Physically, my pregnancy with Danny was my easiest. I had other medical issues going on at the time, though, which really complicated things. Still, I worked through things fairly well and had mostly regained my equilibrium.

On the night of January 24th, 2004, I was sitting on the couch reading. It was around 11:30 and I was about to go to bed. Suddenly I realized I'd been having some abdominal discomfort. "Huh," I thought, dismissing it as a minor digestive problem. Then, "Wait...is that a contraction?" I glanced at my watch. Around six minutes later, I glanced at it again. And then, an interval later, again. It was ten or so days early, but there was an ice storm coming. Jon and I had already discussed how we didn't want to be stranded at home and then have me go into labor. "Perhaps," I thought, moving upstairs to throw a few things into an overnight bag -- yes, I had procrastinated, despite Jon's frequent reminders -- "Perhaps we should err on the side of caution."

I told Jon, who began grabbing stuff far more aggressively. I called the doctor. She listened to my "Owww!"s over the phone and said to come on in.

We got Eric up. Poor kid, he was roused from sleep at midnight, thrown into the car, and rushed to a strange house. (At least we had a plan of where to park him.) He was two.

Yes, we had to stop and pack a bag for him, too, and yes, I was ill-prepared. Jon has been gracious enough not to rub it in too much over the years.

Sadly, the babysitter's house was in the opposite direction of the hospital. We drove over there, dropped off a very disoriented Eric and all his gear, and paused while Brother Schnegelberger assisted with a priesthood blessing. I remained in the passenger seat the whole time. Poor Brother S. was wearing light pajamas, and the temperature was plummeting rapidly. I was also beginning to pant and whimper. The contractions were coming more quickly and I was getting nervous.
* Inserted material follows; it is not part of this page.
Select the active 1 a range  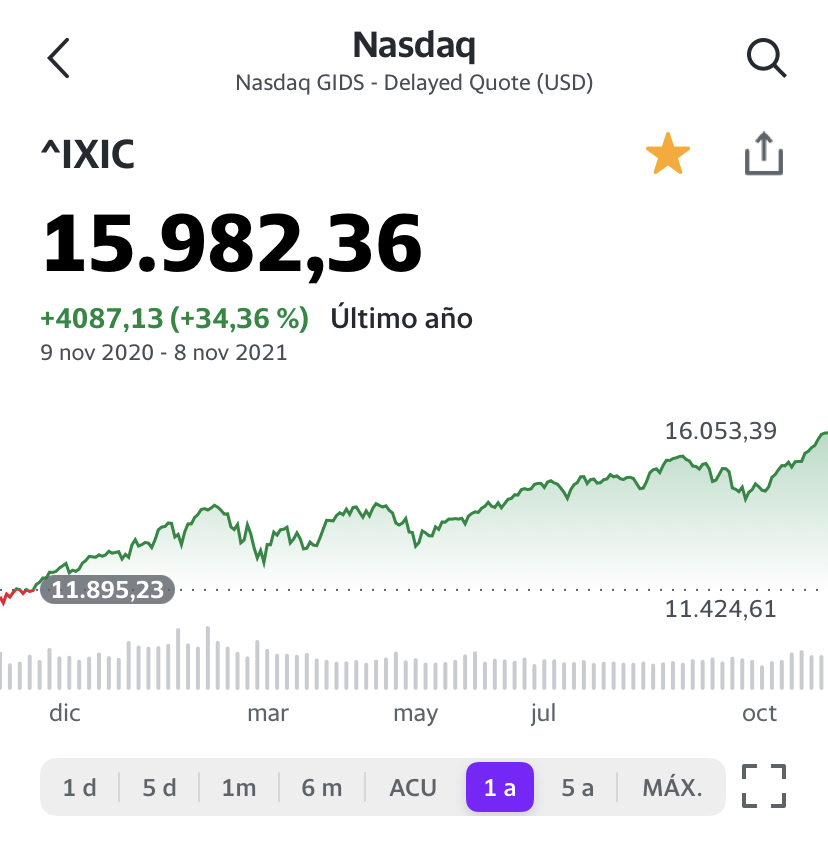500,787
Jon then retraced our route in the direction of the hospital. It would ordinarily have been a twenty- or twenty-five minute drive. In the middle of the night, with minimal traffic, it went slightly faster. It seemed like ages. I began yelling. "OW, OW, OWWW!!!"

Jon stopped for a red light. "Run it!" I ordered, tersely, and he looked startled but complied. We hit every single red light from then on, but by then I was screaming "Aaah! It hurts! Make it stop!" and Jon didn't have to be told to run 'em.
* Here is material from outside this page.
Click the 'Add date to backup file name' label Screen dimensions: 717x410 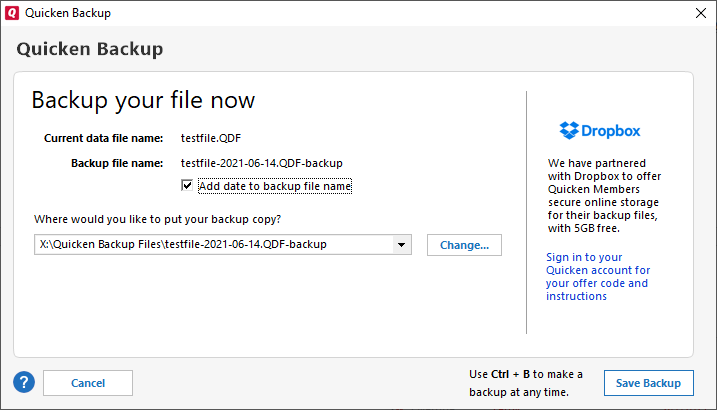pos(274,185)
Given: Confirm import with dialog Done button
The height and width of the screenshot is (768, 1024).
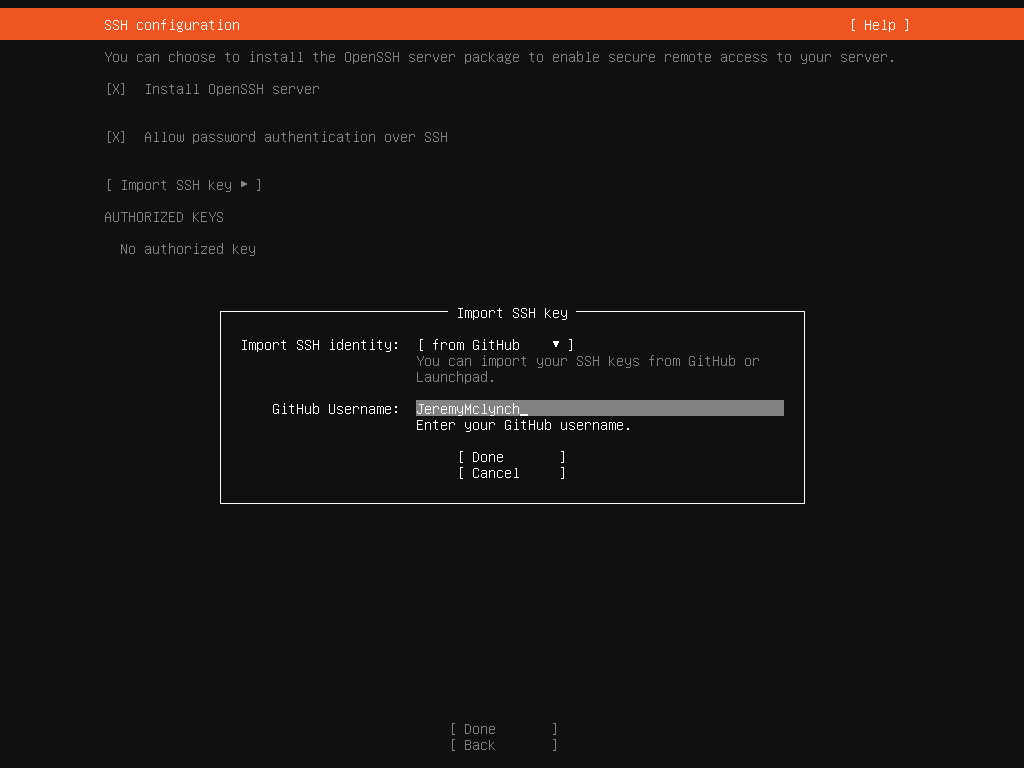Looking at the screenshot, I should click(x=511, y=457).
In retrospect, screaming "Jon!! Make it stop!!!" was one of the cruelest things I've ever done to the man. He's a guy. And an engineer. He likes to fix things. This was one problem where he was helpless. I maintain I was not responsible for anything I said at that point. (I do note proudly that I did not curse, even once. Or call Jon nasty names.)

 He began going twenty, then thirty, miles over the speed limit. I worried that a cop would pull us over. I feared not the ticket, but the inevitable delay. Would a police escort offset the time lost explaining the situation?

By then I was crying incoherently. It was a very odd experience: I could think fairly rationally, I just couldn't communicate.

Jon screeched to the ER entrance. A nurse was standing ready with a wheelchair and bundled me into it. Jon raced off to park the car. He said later the brakes almost caught on fire.

The nurse wheeled me, shrieking, through the ER. I had a vague, blurry impression of lots of faces staring at me, mouths dropping, as I was rushed past them at a moderately loud volume. (I was pre-registered at the hospital, by the way.)

The labor nurse didn't even have to look at me. Hearing me coming from several hundred feet away, she automatically routed us into a delivery room. She helped me undress and began to examine me. Jon rushed in, gasping asthmatically and looking like a second medical emergency.

"She's there," one nurse said to another, and I REALLY started to wail.

"Nooooooo! I want drugs! Give me drugs!!!!" I screamed, over and over. (I remind everyone of my classical vocal training. Despite a baby interfering with my diaphragm, I was very...piercing.

The next twenty or so minutes are rather vague. What I really remember thinking was "This must be what torture feels like. If someone told me, right now, that he could make the pain stop instantly if only I would reveal the top secret nuclear launch codes, I would totally do it. In fact, I wish I DID know some top secret nuclear launch codes, because then perhaps I could negotiate something..."

This was just a few weeks after the Abu Ghraib scandal broke. I have always opposed torture, but this experience gave me a much deeper, personal view of the issue.

It also gave me a new perspective on the atonement, but that's a topic for another time.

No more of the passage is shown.